雨上がりのぬかるんだ地面で盛大に滑り、川に落ちた。
「だから待てって言ったのに……ほら、立てるか?」
「……自分で立てるって――――――」
そう言って立ち上がろうとした時、俺の右足が誰かに掴まれた。
体は水の中。当然、生きている人間なわけがない。
ゆっくりと足元を見る。
おぞましいほど負の念を持った不浄霊が、俺を川底に引きずり込もうとしている。
萩野も様子がおかしいことに気が付いたらしい。
こいつの言う通り、俺たちは保育園時代からの知り合い、だから俺は萩野も見えることぐらい知っていた。
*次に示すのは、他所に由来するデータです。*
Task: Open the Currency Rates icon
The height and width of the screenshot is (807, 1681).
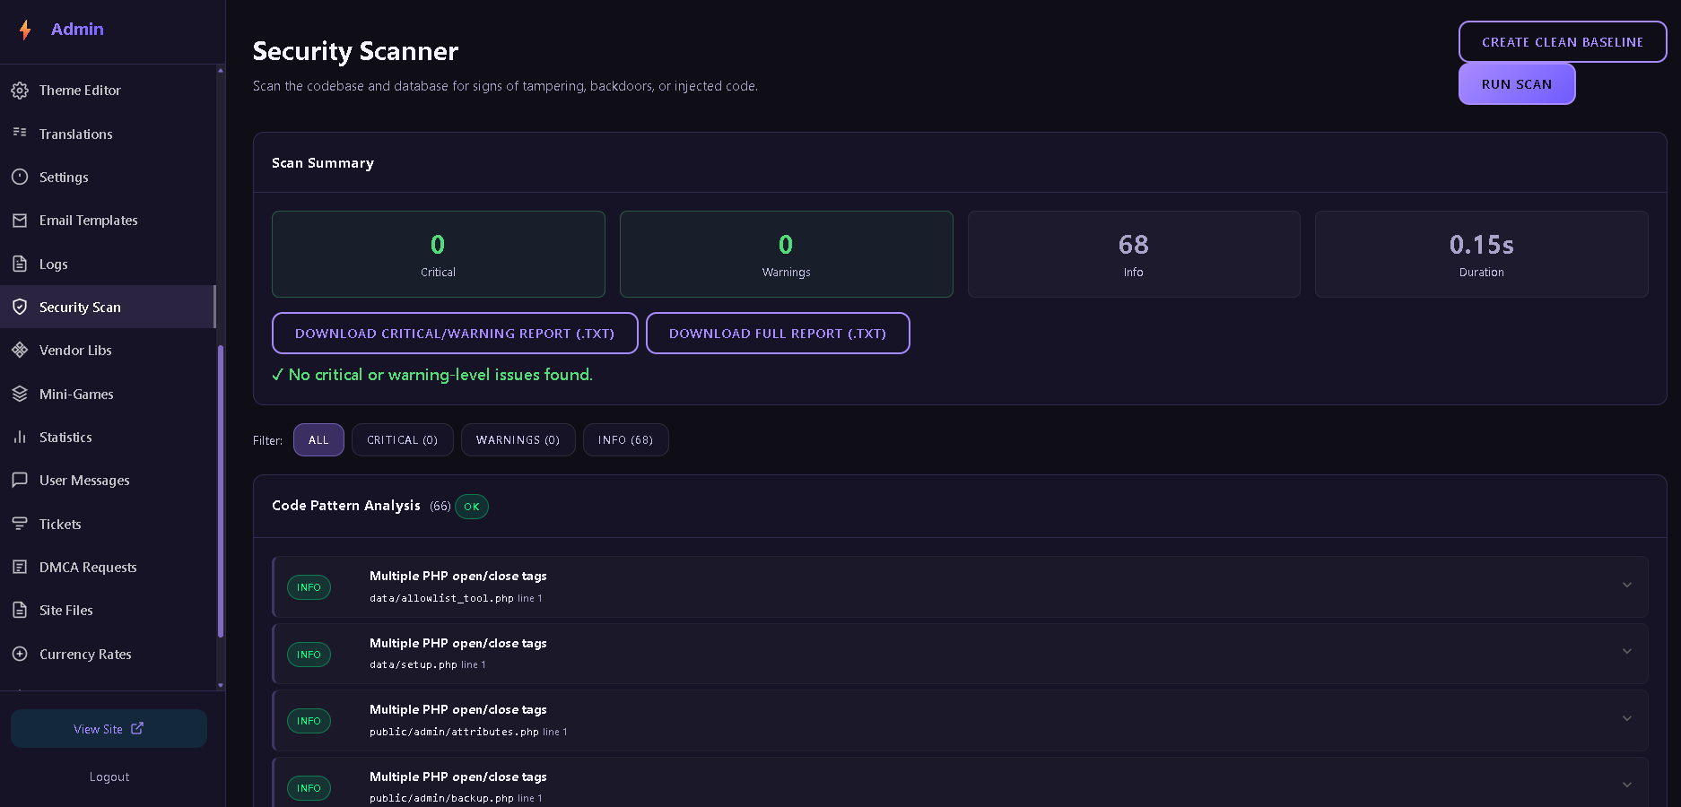Action: pyautogui.click(x=20, y=654)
せいぜい、姿だけだが。
「風斬、それ……」
「あぁ、大方ここで亡くなった人たちの未練の念が集まったものだろう。」
頭を無数に持った大蛇。
『小僧、貴様も道連れだ。』
大蛇は俺には目もくれず、まっすぐと萩野に向かって頭を伸ばす。
「斬術『一閃』」
自分の霊力でその頭を切り落とす。
腕の護符のブレスレットを取り出す。
「斬術『七色陣』」
玉の一つが砕け、七色の光が蛇を斬り裂いていく。しかし、それでも負の念が弱まる気配はない。
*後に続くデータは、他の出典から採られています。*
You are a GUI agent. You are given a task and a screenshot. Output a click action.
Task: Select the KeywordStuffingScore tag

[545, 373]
「俺から離れる気がないなら、いっそ家まで連れてってやるよ。風術『旋風封印』」
つむじ風が不浄霊と共に玉に収束した。
俺はため息をつくと、川から上がる。
「わ、わりぃ……助かった。」
「……別に。」
「大丈夫か?」
「寒い、重い、風邪ひきそう。」
「と、とりあえず家に――――――」
「帰る。」
俺はさっさと自分の家に帰った。それからは……まぁ、いろいろあった。